マレク・ヤノフスキの「神々の黄昏」(ベルリン放送響との新録音も、東京・春・音楽祭での実演も、残念ながら僕は聴いていない)。
30余年前、随分話題になった録音を今更ながら傾聴すると、歌手陣の素晴らしさや録音の優秀さ以上に、若きヤノフスキの創造する生命力溢れる音楽の造形に畏怖の念を抱きたくなる。

・ワーグナー:楽劇「神々の黄昏」
ルネ・コロ(ジークフリート、テノール)
ジャニーヌ・アルトマイヤー(ブリュンヒルデ、ソプラノ)
ジークムント・ニムスゲルン(アルベリヒ、バス)
マッティ・サルミネン(ハーゲン、バス)
ノーマ・シャープ(グートルーネ、ソプラノ)
ハンス・ギュンター・ネッカー(グンター、バス・バリトン)
オルトルン・ヴェンケル(ヴァルトラウテ、コントラルト)
ルチア・ポップ(ヴォークリンデ、ソプラノ)
ウタ・プリーヴ(ウェルグンテ、アルト)
ハンナ・シュヴァルツ(フロースヒルデ、アルト)
アンネ・イェヴァング(第1のノルン、アルト)
ダフネ・エヴァンゲラトス(第2のノルン、メゾソプラノ)
ルース・ファルコン(第3のノルン、ソプラノ)
ライプツィヒ放送合唱団
ドレスデン国立歌劇場合唱団
マレク・ヤノフスキ指揮シュターツカペレ・ドレスデン(1983.3&4録音)

何より恐れを知らぬジークフリート同様、果敢にワーグナーに挑戦するヤノフスキの姿勢に脱帽。ドレスデンのいぶし銀の音が美しい。

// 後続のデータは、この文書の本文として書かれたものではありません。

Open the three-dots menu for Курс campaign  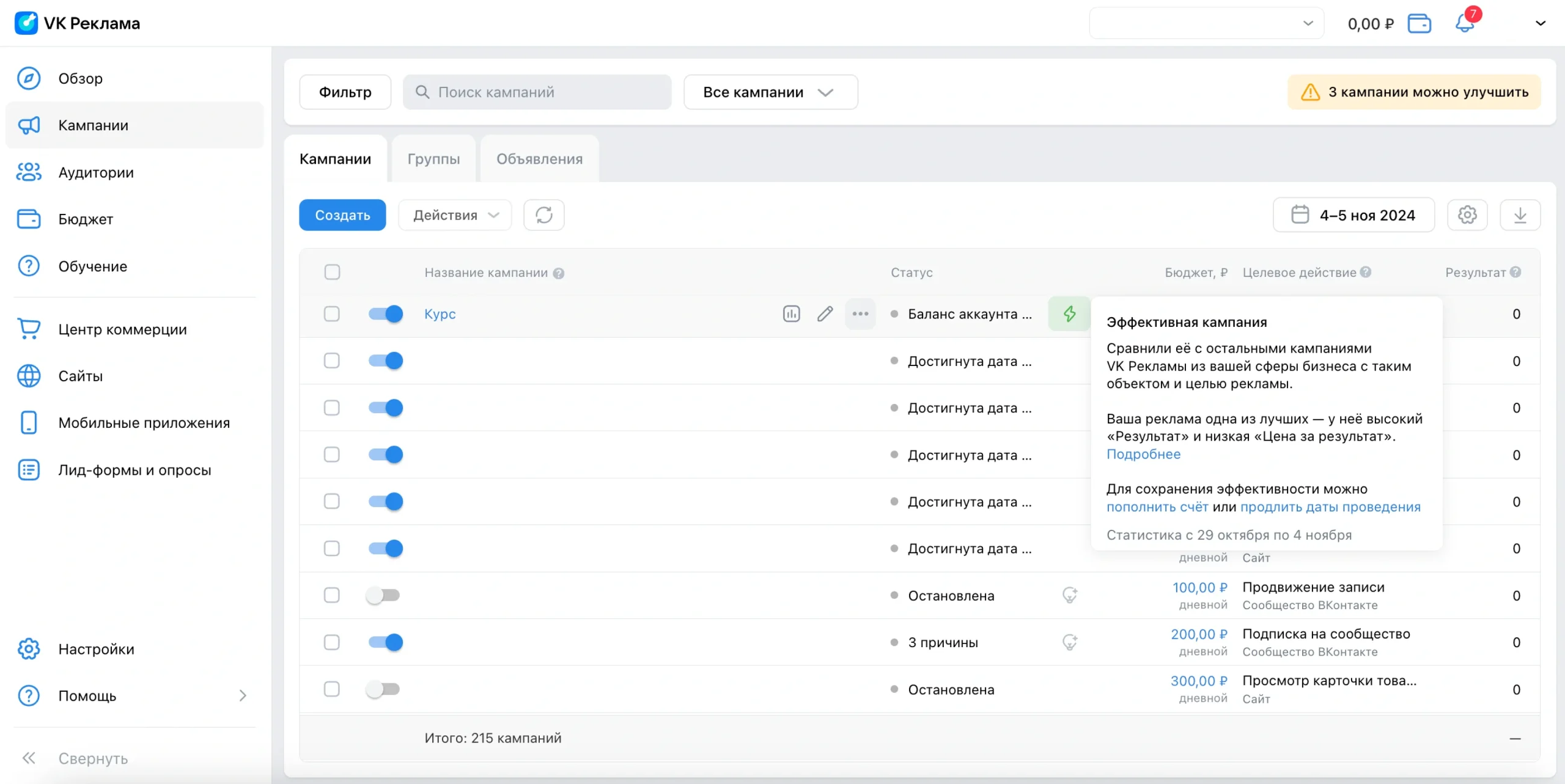coord(860,314)
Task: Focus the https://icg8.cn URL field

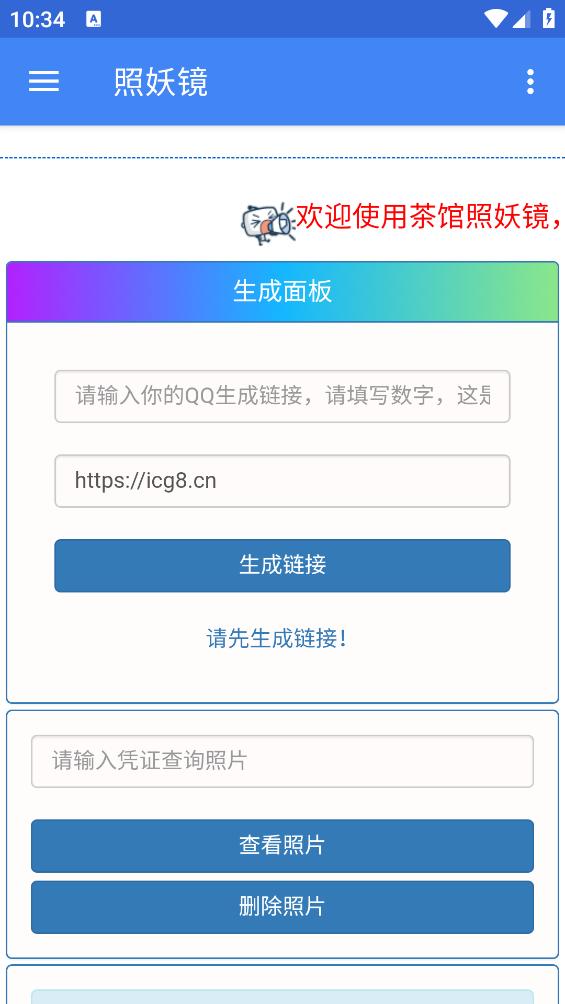Action: pos(282,481)
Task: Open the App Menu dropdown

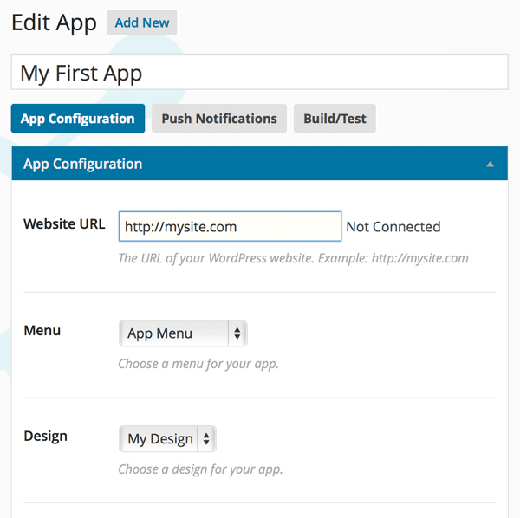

音楽は揺れ、音は弾け、爆発し、また沈潜する(例えば、メリハリの効いた管弦楽による「葬送行進曲」に心奪われる)。ちなみに、アルトマイヤーのブリュンヒルデは、少々現実的な声で、情感のこもった歌唱だが、興醒めな瞬間もある。ただし、「自己犠牲」に至っては、そういう声質だからこその苦悩の表出が逆に見事で、最後の管弦楽による「愛の救済」共々、ワーグナー畢生の大作の大詰めを心から堪能できる。